Disease risk gene overlap

Pairwise comparisons of each disease group indicated significant overlaps of associated genes between some disease pairs (Fig. 1d, e). In a recent study comparing similar disease groups using the whole genome, rather than just mitonuclear genes, we found cardiovascular and metabolic diseases share the most genes, while cancer and neurodegenerative disease show the least overlap (Johnson et al. 2015). In contrast, among mitonuclear genes, cancer and neurodegenerative diseases show a high degree of overlap, while cardiovascular and metabolic diseases have only modest overlap (Fig. 1d, e; Fig. S1, see also Supplemental File 3). Significant overlap between disease pairs suggests common mitochondrial mechanisms underlying genetic risk associations.

Enrichment of protein–protein interactions in mitonuclear gene disease networks

Since gene products exert their functions through interactions with other cellular components, the impact of a genetic perturbation can spread along the links of any functional network the gene product is involved in, disrupting network function (Barabasi et al. 2011). To investigate the network context of the mitonuclear gene sets associated with human disease, we analyzed each disease group using the Search Tool for the Retrieval of Interacting Genes/Proteins (STRING) (Jensen et al. 2009), a database of known and predicted protein–protein interactions. We found each disease gene set to associate with unique protein–protein interaction network with varying degrees of interconnectivity and network interaction enrichment (Figs. 2, S2). The networks for cancer, inflammatory disease, neurodegenerative disease, metabolic disease, and cardiovascular disease are significantly enriched for protein–protein interactions compared to the mitonuclear gene/GWAS background gene set, the most stringent approach (Fig. 2a–f, see “Methods”), while psychiatric disorders and infectious disease are not (Fig. S2a, b, Supplemental File 4). Notably, the degree of network interaction enrichment was not simply a result of the overall number of GWAS-identified genes in each group, i.e., cancer and psychiatric disorders had the same number of GWAS-identified genes but the cancer group was highly enriched for protein–protein interactions while psychiatric disorders group showed no interaction enrichment (Figs. 2f, S2c).

Fig. 2
figure 2

Mitonuclear gene groups associated with disease in GWAS are significantly enriched for protein–protein interactions. STRING networks generated from the gene products of mitonuclear genes associated with a cancer, b inflammatory disease, c neurodegenerative disease, d metabolic disease, and e cardiovascular disease. Number of disease-specific GWAS catalog appearances indicated by the shade of the network symbol. Isolated gene products with no network interactions omitted from these plots. f Total genes in each disease group, percentage present in each interaction network, and p values for enrichment of protein–protein interactions by STRING pathway analysis. Infectious disease and psychological disorders were not enriched for protein–protein interactions (see Fig. S2). g Number of network interactions for each mitonuclear gene appearing once or more than once in the GWAS catalog by disease group; ***p < 0.0005, ****p < 0.0001, p = 0.15 by pairwise t test. (see Supplemental File 4) (C cancer, ID inflammatory disease, ND neurodegenerative disease, MD metabolic disease, CVD cardiovascular disease)

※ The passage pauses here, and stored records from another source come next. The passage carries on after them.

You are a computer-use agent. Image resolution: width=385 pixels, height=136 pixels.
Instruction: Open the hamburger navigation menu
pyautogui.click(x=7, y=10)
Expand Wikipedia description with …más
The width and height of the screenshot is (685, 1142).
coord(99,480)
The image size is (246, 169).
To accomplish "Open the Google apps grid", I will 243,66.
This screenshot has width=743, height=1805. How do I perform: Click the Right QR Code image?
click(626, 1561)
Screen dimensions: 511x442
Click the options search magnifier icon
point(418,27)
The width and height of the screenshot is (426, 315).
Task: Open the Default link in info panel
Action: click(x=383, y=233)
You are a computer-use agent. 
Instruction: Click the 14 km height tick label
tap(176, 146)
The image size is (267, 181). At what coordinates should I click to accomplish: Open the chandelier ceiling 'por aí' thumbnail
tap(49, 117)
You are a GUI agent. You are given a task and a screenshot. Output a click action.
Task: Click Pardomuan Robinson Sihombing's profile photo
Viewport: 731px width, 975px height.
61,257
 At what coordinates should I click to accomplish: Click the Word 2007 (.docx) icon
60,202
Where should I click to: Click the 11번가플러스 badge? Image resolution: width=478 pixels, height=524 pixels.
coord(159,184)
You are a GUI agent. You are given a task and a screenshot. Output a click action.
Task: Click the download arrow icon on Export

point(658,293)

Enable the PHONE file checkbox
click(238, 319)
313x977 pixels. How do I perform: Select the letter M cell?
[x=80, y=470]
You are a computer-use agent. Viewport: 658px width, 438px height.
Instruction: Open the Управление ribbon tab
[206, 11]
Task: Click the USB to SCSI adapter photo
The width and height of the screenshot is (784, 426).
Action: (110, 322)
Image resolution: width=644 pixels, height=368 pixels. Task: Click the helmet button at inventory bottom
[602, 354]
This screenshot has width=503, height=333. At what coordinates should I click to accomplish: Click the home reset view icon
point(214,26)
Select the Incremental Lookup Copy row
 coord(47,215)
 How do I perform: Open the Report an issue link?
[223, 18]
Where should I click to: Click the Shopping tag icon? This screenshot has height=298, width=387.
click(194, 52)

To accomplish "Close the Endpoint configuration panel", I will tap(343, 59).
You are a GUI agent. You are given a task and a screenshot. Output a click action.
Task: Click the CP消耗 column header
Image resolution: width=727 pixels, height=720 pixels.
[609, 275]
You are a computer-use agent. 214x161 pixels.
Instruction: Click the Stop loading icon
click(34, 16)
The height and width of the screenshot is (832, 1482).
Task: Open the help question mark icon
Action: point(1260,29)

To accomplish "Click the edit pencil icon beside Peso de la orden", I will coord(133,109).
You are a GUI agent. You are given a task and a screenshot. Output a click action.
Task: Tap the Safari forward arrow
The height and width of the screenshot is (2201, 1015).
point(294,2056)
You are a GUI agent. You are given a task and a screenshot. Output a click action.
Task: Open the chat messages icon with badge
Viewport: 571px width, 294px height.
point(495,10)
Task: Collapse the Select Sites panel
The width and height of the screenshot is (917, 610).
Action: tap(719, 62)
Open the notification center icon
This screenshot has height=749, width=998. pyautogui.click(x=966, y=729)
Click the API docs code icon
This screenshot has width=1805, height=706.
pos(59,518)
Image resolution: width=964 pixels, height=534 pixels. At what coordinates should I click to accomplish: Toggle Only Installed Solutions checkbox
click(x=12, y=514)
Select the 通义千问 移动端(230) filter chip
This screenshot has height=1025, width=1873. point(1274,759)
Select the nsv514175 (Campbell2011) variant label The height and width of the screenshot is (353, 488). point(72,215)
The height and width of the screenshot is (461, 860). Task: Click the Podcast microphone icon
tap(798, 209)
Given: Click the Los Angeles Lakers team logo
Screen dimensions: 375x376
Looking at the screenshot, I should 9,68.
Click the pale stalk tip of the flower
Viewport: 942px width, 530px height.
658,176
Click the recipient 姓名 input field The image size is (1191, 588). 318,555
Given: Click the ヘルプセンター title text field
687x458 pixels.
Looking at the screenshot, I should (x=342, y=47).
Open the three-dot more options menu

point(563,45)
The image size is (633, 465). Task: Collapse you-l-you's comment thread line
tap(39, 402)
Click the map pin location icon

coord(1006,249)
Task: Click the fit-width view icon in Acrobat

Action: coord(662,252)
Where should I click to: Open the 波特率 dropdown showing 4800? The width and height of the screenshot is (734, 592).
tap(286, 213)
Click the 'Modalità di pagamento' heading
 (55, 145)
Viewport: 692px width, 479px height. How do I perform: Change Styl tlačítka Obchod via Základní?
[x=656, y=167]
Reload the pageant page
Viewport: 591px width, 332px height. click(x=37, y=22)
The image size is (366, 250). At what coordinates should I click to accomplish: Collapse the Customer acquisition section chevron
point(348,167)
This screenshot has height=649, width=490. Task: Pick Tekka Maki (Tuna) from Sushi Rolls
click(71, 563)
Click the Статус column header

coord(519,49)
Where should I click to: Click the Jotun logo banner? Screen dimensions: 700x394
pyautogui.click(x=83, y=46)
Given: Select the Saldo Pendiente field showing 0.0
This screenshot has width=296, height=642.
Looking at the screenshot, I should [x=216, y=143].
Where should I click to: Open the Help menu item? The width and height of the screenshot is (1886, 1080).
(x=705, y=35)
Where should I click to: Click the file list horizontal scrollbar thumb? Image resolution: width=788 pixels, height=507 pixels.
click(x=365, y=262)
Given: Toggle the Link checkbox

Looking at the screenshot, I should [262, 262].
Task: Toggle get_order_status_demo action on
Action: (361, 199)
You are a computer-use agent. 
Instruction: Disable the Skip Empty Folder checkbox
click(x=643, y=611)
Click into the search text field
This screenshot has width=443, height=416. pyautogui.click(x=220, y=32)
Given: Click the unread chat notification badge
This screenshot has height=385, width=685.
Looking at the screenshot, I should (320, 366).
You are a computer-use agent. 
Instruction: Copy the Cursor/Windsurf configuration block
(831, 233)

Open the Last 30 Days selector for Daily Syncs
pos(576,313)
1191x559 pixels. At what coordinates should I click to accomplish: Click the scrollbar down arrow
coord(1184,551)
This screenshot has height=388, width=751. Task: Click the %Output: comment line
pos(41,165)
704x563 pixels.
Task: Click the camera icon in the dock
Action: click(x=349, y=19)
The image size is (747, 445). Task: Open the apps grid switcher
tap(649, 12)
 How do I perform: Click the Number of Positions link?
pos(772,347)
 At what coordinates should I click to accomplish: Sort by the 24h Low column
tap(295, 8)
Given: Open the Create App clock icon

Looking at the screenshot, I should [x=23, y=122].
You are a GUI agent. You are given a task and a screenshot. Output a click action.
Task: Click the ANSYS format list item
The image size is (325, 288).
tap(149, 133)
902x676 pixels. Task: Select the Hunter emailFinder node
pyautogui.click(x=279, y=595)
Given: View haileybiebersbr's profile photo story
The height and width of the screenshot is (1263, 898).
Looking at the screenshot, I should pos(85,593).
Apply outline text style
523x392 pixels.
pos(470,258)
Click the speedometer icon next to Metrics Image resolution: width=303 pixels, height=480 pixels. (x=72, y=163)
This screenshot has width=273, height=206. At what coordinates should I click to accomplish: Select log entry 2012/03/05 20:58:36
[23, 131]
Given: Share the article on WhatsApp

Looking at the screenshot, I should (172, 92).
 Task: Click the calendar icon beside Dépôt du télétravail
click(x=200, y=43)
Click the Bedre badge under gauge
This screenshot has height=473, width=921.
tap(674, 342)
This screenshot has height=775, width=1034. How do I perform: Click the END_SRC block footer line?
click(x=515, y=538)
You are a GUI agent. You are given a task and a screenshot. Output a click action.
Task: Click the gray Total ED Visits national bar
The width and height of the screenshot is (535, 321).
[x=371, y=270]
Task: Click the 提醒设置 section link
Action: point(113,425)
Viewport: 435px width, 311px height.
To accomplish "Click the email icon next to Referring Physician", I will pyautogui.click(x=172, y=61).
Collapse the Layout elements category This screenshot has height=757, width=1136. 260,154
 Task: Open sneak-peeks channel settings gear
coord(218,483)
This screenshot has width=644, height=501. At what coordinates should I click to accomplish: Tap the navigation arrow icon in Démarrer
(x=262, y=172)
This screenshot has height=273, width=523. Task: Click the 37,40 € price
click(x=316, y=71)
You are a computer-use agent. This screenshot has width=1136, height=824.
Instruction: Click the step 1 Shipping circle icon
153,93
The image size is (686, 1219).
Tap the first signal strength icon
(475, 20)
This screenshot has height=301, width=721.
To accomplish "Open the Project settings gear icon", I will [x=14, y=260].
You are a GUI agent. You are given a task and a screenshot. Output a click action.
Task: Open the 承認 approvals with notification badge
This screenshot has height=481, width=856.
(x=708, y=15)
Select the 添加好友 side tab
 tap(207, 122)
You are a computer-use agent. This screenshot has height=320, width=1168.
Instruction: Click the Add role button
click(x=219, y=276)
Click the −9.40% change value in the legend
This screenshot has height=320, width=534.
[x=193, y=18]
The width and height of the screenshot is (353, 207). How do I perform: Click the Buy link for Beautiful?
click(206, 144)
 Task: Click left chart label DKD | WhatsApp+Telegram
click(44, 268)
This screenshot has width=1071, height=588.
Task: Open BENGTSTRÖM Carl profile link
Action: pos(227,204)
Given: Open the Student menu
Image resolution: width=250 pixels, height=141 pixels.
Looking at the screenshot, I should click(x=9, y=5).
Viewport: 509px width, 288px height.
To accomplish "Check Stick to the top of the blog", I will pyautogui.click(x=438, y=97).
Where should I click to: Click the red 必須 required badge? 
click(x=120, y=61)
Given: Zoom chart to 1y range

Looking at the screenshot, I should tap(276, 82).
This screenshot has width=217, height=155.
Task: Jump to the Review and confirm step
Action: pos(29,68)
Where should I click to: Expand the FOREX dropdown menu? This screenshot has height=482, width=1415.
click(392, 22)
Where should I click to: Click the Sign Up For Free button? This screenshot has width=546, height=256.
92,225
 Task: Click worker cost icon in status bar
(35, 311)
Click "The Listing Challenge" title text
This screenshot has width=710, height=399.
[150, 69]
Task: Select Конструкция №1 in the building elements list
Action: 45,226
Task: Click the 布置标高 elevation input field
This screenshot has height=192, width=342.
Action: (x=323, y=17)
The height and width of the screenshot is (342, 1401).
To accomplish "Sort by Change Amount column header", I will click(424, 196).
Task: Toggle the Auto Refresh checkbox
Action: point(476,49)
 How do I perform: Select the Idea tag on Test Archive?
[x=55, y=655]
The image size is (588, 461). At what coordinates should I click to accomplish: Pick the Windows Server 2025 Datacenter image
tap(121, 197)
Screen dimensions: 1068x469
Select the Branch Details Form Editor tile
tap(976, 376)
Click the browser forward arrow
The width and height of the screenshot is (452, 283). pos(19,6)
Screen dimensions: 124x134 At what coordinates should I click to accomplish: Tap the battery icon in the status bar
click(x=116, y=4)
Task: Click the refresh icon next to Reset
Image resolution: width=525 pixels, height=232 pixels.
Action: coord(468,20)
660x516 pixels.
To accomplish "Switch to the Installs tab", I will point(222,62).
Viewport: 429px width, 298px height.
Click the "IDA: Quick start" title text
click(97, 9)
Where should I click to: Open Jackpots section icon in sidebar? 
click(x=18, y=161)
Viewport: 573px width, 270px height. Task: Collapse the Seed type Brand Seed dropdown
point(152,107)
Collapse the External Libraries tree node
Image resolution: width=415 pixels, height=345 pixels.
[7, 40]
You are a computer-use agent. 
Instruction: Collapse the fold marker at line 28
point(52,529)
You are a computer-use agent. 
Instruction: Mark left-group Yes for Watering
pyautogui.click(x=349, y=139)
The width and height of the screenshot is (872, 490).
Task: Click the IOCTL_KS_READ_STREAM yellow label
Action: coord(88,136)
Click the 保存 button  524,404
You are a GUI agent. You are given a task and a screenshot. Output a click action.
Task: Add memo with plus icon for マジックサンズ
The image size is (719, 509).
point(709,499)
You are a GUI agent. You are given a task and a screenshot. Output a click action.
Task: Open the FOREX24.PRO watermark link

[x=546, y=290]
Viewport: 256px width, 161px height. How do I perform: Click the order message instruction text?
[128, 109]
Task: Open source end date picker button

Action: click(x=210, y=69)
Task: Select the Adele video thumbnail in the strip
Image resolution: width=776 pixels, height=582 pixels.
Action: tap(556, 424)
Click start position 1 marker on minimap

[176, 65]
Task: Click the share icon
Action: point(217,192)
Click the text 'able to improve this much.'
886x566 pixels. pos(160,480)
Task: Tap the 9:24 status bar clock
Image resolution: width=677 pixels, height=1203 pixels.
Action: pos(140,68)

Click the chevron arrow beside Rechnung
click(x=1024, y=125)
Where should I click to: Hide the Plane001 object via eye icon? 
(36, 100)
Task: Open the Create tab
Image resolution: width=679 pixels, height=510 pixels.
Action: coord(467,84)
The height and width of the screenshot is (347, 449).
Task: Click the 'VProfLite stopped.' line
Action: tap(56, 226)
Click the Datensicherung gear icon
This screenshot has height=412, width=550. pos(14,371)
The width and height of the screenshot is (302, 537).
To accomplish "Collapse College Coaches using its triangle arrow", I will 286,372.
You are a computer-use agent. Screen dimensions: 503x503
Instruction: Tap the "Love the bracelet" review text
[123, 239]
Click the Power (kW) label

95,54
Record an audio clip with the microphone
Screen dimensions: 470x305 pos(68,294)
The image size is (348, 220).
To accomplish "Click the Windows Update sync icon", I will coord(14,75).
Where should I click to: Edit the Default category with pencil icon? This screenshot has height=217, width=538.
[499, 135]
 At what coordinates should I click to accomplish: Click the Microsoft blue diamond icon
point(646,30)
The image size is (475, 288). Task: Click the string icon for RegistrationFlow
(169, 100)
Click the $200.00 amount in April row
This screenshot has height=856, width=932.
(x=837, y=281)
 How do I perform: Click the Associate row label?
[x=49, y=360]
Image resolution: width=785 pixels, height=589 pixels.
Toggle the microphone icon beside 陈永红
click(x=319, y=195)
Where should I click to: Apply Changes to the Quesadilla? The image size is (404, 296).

Degree centrality of mitonuclear disease genes is associated with frequency in GWAS

The enrichment of unique protein–protein interaction networks among the major disease groups is consistent with a model where complex diseases are driven by the impact of gene products on functional networks. This model suggests that gene products centrally involved in key functional networks might have stronger phenotypic effects, through their many network interactions, and would consequently be associated with stronger genetic associations and appear more frequently in GWAS. Indeed, genes with the highest number of GWAS instances in cancer, inflammatory disease, and neurodegenerative disease also tend to be the most highly interconnected within their respective networks (Fig. 2). To examine the correlation between GWAS hotspots and network connectedness, we analyzed the number of network interactions (degree centrality) of mitonuclear genes appearing only once in the GWAS catalog for a given disease group, compared to those appearing multiple times (Figs. 2g, S2d). As a network-based assessment would predict, genes appearing more than once in the GWAS catalog do have more network interactions than those appearing only once. Cardiovascular disease, inflammatory disease, and the complete mitonuclear gene set show a statistically significantly enrichment for network interactions among genes appearing more than once in the GWAS catalog compared to those with only one GWAS occurrence. Other networks show only modest trend, although these analyses are undoubtedly limited in statistical power by the size of the datasets available.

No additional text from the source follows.